*** Opening DATA UNDER STUDY ***

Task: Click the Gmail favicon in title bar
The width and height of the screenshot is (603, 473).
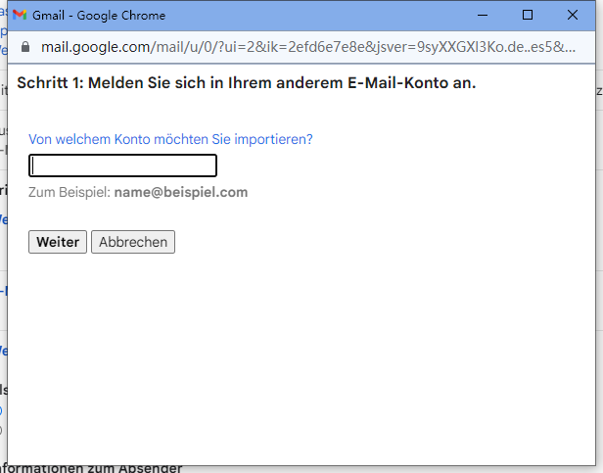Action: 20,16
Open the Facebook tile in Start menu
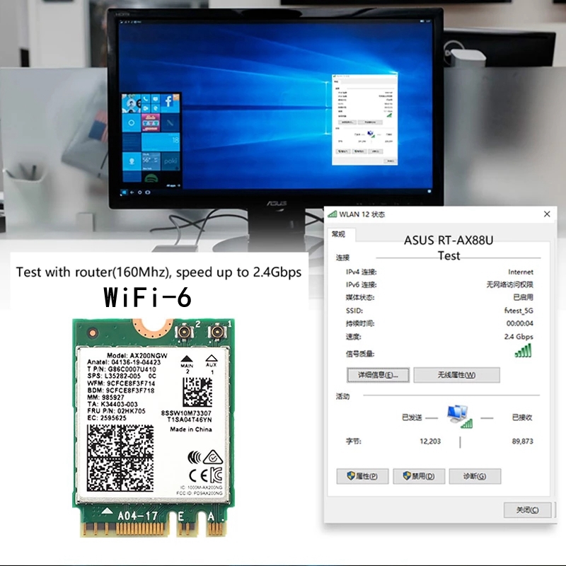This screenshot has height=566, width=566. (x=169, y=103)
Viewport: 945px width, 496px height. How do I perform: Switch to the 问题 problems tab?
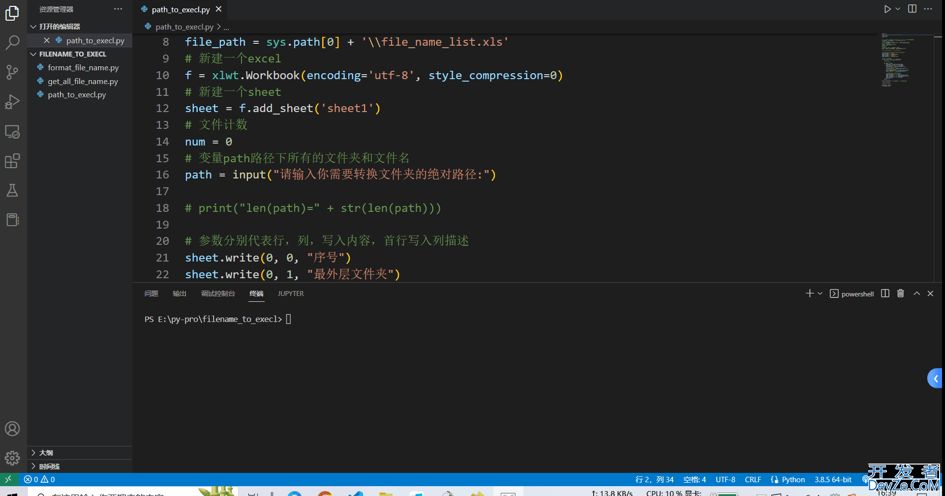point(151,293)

*** Closing DATA UNDER STUDY ***

WORK ITEM →
Transcribe every entry word for word, but omit the pictures.

RESPONSE TO THIS TASK →
Task: Click the Gmail favicon in title bar
The width and height of the screenshot is (603, 473).
Action: 20,16
Open the Facebook tile in Start menu
This screenshot has height=566, width=566. (x=169, y=103)
Viewport: 945px width, 496px height. How do I perform: Switch to the 问题 problems tab?
point(151,293)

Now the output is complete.